The organization highlighted several key political topics in various areas of the world that it sees as either problematic or helpful to growth levels. It noted that, despite the European Central Bank’s recent rate cut, forecasts in much of Europe have not improved, citing weaknesses in the banking sector. With a major check-up due on the region’s banks over the next year, some of the uncertainty regarding European financial institutions should at least be removed by the start of 2015.
In a bold statement, the OECD recommended that the United States get rid of its debt ceiling. Citing the panicked reaction in the world’s markets whenever the American debt ceiling is hit — and the potentially catastrophic consequences of a U.S. bond default — the group said that brinkmanship over the budget simply should not be an option. By changing the law to allow for the gradual expansion of the ceiling, such negative scenarios could be easily avoided.

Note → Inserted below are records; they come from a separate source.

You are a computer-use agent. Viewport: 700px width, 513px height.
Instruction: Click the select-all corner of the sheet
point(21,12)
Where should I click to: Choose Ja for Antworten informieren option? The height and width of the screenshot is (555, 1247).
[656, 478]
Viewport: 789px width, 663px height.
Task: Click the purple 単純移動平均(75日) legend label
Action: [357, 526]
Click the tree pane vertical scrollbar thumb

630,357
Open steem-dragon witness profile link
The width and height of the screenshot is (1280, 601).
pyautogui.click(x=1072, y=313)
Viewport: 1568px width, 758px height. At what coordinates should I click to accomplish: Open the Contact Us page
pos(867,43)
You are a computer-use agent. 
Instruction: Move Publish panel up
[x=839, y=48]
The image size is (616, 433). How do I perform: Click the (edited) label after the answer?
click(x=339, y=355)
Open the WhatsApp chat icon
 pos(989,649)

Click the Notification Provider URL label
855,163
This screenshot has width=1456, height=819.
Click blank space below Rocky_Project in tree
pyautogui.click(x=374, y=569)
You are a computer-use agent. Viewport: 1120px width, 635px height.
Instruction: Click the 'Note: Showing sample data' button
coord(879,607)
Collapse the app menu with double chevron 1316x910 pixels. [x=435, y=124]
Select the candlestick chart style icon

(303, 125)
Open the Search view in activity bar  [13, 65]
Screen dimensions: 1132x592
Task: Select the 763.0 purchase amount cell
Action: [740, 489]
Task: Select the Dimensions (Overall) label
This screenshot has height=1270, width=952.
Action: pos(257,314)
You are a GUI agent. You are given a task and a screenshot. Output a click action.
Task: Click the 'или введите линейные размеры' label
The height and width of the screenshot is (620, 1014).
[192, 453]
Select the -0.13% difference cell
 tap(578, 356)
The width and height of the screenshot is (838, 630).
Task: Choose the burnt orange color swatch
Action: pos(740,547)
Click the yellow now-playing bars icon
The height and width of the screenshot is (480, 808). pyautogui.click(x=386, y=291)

The group also echoed concerns over the tapering of American quantitative easing. After speculation over the end of quantitative easing sent shockwaves through emerging markets earlier this summer, the Federal Reserve decided to delay the gradual ending of the policy. The OECD is right to point out that American actions impact those across the globe, and many believe that the worldwide impact of the potential end to quantitative easing is one reason why the policy is still in place to this date.